Я не мог сдержаться, нагнулся и поцеловал ее. И почувствовал, как на какое-то короткое мгновение она слегка прижалась ко мне. Всего на какое-то мгновение! Потом она осторожно отодвинулась.

– Вы не должны были делать этого, – прошептала она.

– Не должен, – ответил я и, прижав ее к себе чуть крепче, поцеловал еще раз, и она…, ответила на мой поцелуй.

– Пожалуйста, не надо…

Пошатываясь и задыхаясь, я отпустил ее.

– Извините, – сказал я. – Я прошу прощения. Я не знаю, что такое со мной.

Она посмотрела на меня и коснулась кончиками пальцев своих губ.

– Не извиняйтесь – не случилось ничего такого, за что стоило бы просить прощения. Мне это даже понравилось. Может быть, уйдем из этого мрачного места?

Яркий солнечный свет, горячий воздух, шум транспорта и плотная толпа ошеломили нас после тишины и сумрака кафедрального собора. Мгновение мы стояли зажмурившись. Шум волной накрыл нас, а мы чувствовали себя изолированными среди толпы беспорядочно снующих вокруг нас людей.

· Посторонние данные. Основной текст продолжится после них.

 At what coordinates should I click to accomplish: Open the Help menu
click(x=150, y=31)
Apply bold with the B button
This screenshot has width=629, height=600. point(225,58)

– Я сунула тысячу лир в ваш карман. А вы не заметили! – сказала девушка. – Мне кажется, что после небольшой практики я могла бы стать такой же ловкой, как и синьор Торрчи!

– Но я их не заработал, – запротестовал я, – я не могу взять эти деньги.

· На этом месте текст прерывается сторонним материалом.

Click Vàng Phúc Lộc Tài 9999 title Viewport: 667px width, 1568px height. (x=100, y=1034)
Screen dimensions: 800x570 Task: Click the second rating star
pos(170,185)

– Пожалуйста, замолчите, терпеть не могу разговоров о деньгах. Замолчите.

– Тогда давайте продолжим экскурсию и поднимемся на крышу, за углом есть лифт. Да и статуи лучше всего смотреть вблизи.

– Пожалуйста, хватит о соборе! Давайте зайдем куда-нибудь, выпьем кофе, просто поговорим. – Она открыла сумочку и достала темно-зеленые солнцезащитные очки. Когда она их надела, ее глаза скрылись за стеклами, и я испытал легкий шок, поняв, что именно ее глаза оживляли лицо. И теперь, когда глаз не было видно, оно стало, как маска, безжизненным и холодным.

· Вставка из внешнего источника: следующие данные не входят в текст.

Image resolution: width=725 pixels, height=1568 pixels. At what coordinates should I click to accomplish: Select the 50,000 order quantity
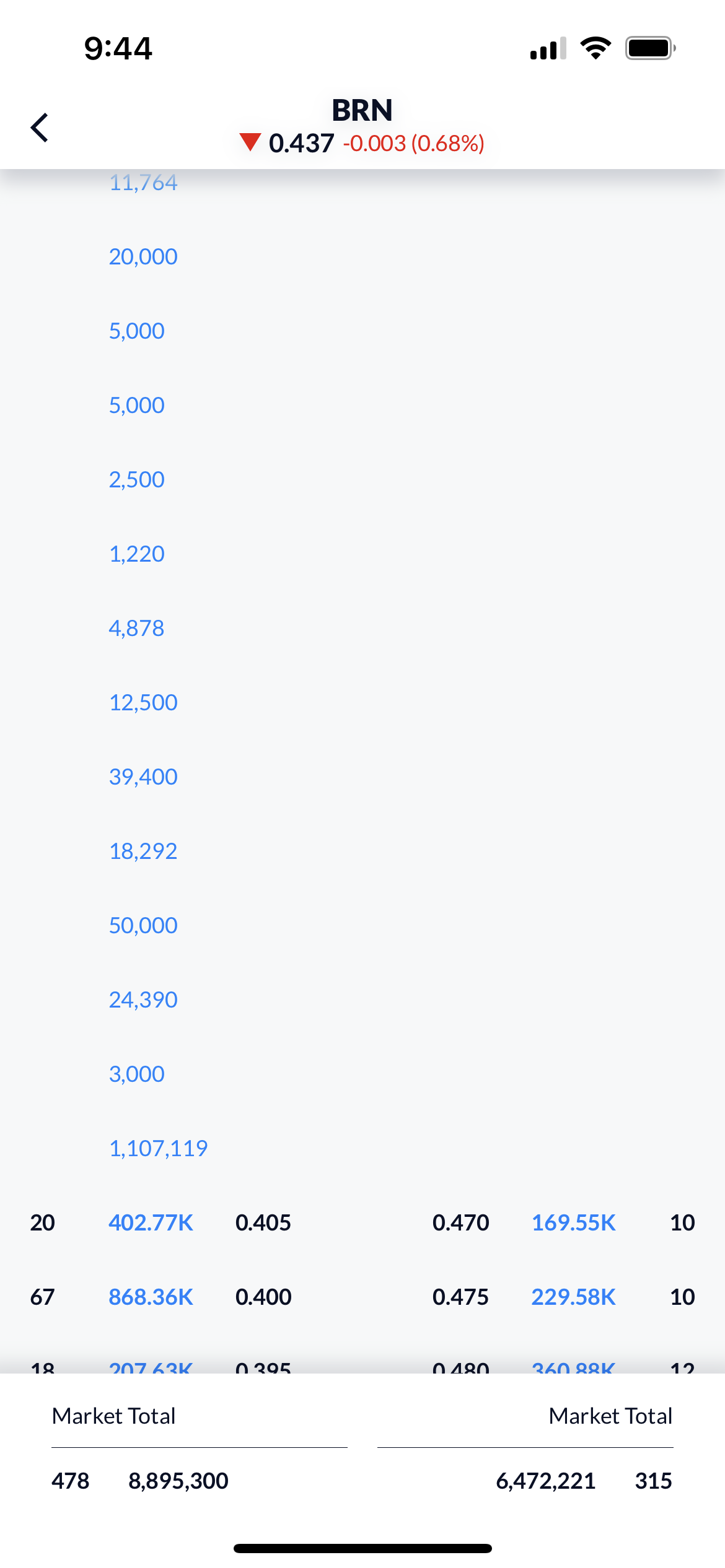[x=143, y=925]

– А о чем бы вы хотели со мной поговорить? – по-идиотски спросил я.

– Вы что, дурак? Или притворяетесь глупым? Вы не хотите разговаривать со мной?

Мысли мои совсем перепутались. Я не мог поверить, что эта девушка говорит серьезно. И действительно, совсем уж глупо, автоматически продолжил экскурсионным тоном:

– Может быть, “Максимум” или, если быть совсем уж точным, – Алла-Белла-Наполи.

– Пойдемте в обычную тратторию, туда, где едят простые люди.

– Вы не шутите, вы хотите пойти в тратторию?

– Ну да, пойдемте в тратторию, где вы обычно обедаете сами.

Я повел ее вниз по Корсо-Витторио-Эммануэле в кабачок к Пьеро.

Обслужить нас вышел сам хозяин. Пьеро – маленький человечек с круглым животом и сморшенным лицом, обрамленным лохматой черной бородой. Когда мы сели за столик, он посмотрел на девушку долгим, оценивающим взглядом, и в его глазах я прочел удивление и восхищение.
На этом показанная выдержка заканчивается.